## Your assignment:
Begin at the line below that has "Where should I click to: Expand" and stop after the line that has "Switch to the 账户". Please restate only those lines, word for word.
⁂
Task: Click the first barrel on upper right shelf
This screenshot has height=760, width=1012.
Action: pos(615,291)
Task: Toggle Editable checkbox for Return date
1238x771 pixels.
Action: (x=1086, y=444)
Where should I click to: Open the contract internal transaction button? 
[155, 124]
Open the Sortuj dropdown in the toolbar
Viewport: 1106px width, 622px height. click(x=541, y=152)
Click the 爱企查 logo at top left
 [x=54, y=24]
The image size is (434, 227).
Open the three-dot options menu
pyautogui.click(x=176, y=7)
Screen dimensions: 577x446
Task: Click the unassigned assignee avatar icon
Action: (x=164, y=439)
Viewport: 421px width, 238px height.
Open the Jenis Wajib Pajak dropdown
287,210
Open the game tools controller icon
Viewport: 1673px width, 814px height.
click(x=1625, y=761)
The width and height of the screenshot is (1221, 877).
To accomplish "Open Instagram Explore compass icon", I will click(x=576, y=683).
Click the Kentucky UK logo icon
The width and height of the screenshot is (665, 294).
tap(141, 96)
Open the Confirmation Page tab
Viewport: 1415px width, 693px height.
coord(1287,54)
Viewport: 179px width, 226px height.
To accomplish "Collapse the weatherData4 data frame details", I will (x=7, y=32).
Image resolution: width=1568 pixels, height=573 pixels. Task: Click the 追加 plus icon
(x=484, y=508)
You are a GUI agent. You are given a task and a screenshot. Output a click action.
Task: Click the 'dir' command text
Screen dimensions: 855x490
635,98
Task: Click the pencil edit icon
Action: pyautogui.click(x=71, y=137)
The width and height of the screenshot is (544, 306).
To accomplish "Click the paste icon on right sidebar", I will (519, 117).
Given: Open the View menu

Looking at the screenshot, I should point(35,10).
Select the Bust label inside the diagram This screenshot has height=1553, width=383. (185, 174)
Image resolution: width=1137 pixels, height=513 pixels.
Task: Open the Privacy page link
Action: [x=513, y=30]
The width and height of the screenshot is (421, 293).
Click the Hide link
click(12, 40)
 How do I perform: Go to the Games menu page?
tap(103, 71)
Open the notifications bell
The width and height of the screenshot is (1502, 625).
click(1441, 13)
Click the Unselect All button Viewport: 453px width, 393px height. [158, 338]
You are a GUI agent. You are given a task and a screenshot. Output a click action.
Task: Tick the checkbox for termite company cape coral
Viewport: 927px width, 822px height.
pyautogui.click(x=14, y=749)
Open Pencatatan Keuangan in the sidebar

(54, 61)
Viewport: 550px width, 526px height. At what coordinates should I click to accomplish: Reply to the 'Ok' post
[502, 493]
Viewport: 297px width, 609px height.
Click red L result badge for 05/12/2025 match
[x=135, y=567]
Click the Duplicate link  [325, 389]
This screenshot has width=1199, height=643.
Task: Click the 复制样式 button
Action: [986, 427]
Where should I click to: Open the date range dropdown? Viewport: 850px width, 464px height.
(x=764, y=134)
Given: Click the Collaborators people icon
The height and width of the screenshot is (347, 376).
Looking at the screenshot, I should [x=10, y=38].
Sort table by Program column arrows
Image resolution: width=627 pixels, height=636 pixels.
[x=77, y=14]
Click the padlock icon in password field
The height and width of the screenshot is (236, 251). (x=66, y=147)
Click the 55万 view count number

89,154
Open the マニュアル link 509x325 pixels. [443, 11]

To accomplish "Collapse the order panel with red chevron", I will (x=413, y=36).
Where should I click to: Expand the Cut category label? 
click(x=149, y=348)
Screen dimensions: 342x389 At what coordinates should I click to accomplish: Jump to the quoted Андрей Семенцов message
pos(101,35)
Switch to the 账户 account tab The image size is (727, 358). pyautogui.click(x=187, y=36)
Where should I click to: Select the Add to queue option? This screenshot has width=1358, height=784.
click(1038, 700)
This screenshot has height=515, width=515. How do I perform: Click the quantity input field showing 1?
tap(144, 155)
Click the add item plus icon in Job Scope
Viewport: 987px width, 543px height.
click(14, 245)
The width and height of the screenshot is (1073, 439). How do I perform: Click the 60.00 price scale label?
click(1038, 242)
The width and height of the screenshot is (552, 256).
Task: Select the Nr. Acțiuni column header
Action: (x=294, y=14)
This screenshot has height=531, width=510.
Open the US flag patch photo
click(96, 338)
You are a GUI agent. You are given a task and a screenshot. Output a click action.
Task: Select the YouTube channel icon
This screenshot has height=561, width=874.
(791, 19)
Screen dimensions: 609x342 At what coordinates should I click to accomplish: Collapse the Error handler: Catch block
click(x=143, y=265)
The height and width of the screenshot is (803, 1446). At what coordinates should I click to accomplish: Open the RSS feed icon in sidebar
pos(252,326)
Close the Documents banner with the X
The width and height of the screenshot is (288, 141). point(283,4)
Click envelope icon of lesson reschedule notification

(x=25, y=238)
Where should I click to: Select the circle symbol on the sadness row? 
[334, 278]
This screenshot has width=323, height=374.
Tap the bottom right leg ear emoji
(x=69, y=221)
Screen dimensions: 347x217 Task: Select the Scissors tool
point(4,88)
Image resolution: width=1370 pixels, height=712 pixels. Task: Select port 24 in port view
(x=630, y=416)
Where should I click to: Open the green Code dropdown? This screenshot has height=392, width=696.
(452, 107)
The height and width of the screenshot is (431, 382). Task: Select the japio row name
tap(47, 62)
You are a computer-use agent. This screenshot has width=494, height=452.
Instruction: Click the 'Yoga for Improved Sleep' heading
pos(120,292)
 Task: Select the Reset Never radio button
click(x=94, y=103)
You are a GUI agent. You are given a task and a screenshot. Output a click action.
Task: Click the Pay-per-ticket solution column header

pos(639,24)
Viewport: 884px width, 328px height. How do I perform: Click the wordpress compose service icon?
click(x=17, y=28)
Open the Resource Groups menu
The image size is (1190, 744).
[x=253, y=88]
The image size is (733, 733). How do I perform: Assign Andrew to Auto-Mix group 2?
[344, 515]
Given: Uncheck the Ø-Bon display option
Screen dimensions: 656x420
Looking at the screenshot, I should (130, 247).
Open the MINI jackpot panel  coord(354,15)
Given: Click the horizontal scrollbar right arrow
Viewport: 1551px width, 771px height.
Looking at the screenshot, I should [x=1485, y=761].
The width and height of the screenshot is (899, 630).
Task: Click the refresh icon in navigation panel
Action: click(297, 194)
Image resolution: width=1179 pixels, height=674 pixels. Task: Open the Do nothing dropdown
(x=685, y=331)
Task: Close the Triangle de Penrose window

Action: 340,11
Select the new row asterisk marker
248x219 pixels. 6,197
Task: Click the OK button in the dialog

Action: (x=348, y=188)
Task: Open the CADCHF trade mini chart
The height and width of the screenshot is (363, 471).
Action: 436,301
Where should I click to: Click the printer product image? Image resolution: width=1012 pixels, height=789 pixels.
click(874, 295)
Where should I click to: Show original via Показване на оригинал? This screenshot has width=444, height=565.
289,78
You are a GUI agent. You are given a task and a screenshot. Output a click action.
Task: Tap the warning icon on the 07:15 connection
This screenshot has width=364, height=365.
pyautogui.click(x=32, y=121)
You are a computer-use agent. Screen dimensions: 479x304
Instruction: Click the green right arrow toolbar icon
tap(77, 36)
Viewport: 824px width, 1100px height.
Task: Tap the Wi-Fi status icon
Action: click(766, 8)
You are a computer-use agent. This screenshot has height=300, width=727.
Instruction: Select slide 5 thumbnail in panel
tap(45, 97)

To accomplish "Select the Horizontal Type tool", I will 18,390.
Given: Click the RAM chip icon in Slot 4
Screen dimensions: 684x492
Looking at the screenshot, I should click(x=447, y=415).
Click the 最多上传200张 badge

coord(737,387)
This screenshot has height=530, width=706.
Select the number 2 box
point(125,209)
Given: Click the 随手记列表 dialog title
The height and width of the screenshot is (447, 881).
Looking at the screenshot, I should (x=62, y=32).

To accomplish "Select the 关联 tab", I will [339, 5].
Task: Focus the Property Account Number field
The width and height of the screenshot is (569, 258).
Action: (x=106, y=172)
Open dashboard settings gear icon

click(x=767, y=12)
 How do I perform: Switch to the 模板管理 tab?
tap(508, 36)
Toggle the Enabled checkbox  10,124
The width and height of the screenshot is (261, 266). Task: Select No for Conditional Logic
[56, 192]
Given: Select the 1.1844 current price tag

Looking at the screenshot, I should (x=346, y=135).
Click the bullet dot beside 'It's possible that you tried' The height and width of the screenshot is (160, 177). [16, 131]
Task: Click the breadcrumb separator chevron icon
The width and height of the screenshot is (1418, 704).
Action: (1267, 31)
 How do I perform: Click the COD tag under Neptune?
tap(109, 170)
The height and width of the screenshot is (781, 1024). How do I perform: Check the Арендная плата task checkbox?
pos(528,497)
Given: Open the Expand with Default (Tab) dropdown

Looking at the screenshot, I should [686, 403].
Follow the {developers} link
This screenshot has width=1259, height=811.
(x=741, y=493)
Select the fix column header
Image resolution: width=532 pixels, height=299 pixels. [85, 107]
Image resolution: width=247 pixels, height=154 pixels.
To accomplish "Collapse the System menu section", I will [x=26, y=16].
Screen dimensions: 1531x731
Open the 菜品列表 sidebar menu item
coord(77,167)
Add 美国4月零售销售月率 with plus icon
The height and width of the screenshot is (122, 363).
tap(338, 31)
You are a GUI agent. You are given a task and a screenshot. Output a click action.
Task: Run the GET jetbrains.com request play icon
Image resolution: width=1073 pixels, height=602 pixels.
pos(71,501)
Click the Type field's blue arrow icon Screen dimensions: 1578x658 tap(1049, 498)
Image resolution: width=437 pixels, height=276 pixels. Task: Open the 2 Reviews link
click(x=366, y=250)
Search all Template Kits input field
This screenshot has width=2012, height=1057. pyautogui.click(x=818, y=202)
⁂
## The answer:
Where should I click to: Expand the Cut category label? 
click(x=149, y=348)
Screen dimensions: 342x389 At what coordinates should I click to accomplish: Jump to the quoted Андрей Семенцов message
pos(101,35)
Switch to the 账户 account tab The image size is (727, 358). pyautogui.click(x=187, y=36)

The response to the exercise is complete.